### QUOTED PASSAGE
A recent analysis by the World Bank found that, although the percentage of poor decreased slightly between 1987 and 1993, approximately 1.3 billion people in the developing world still subsisted on less than US$1 a day in 1993. Indeed, in each of the world regions except East Asia, the absolute number of poor increased (18). (See Despite Economic Growth, Poverty Remains Pervasive.) Poverty continues to be concentrated in rural areas. Some 30 million people in developing countries are landless, and an additional 138 million are near-landless; these numbers appear to be growing, especially in South Asia (19).
|Despite Economic Growth, Poverty Remains Pervasive|
|Number of Persons Living on Less Than One Dollar Per Day, 1987-93|
Source: The World Bank, Poverty Reduction and the World Bank: Progress and Challenges in the 1990s (The World Bank, Washington, D.C., 1996). p. 4.
Note: Based on US$1 per day using purchasing power parity.

### INFORMATION SHOWN

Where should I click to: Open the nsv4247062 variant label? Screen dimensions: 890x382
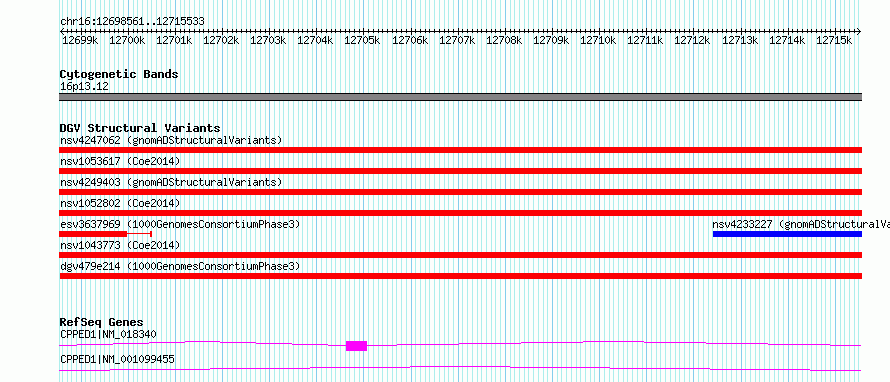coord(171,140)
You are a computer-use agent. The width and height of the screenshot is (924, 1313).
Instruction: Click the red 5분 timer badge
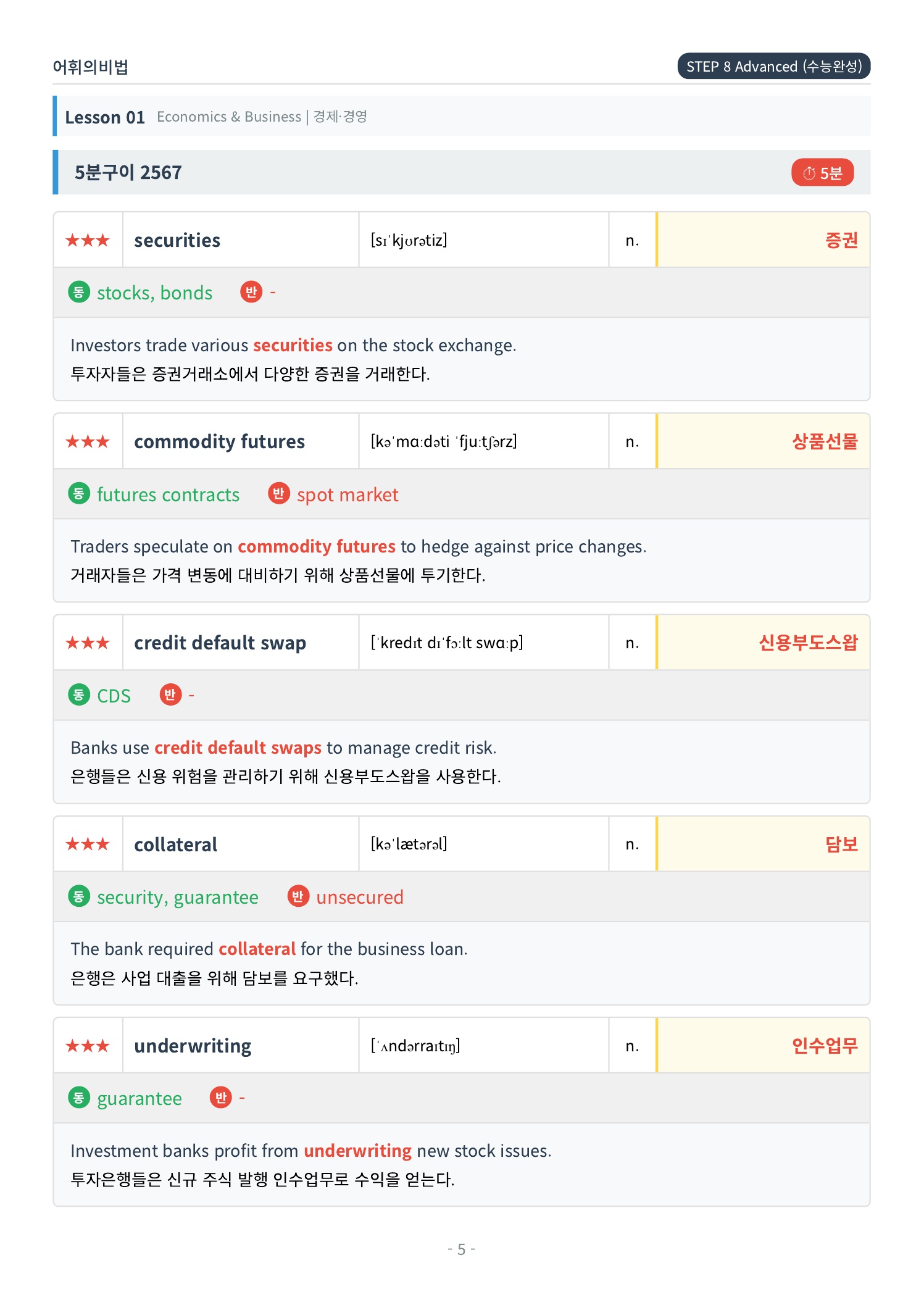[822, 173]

### WORK TASK
Could you rewrite everything from "A recent analysis" down to "1996). p. 4." in the poverty passage, putting "survived" in place of "subsisted"?

### WRITTEN SOLUTION
A recent analysis by the World Bank found that, although the percentage of poor decreased slightly between 1987 and 1993, approximately 1.3 billion people in the developing world still survived on less than US$1 a day in 1993. Indeed, in each of the world regions except East Asia, the absolute number of poor increased (18). (See Despite Economic Growth, Poverty Remains Pervasive.) Poverty continues to be concentrated in rural areas. Some 30 million people in developing countries are landless, and an additional 138 million are near-landless; these numbers appear to be growing, especially in South Asia (19).
|Despite Economic Growth, Poverty Remains Pervasive|
|Number of Persons Living on Less Than One Dollar Per Day, 1987-93|
Source: The World Bank, Poverty Reduction and the World Bank: Progress and Challenges in the 1990s (The World Bank, Washington, D.C., 1996). p. 4.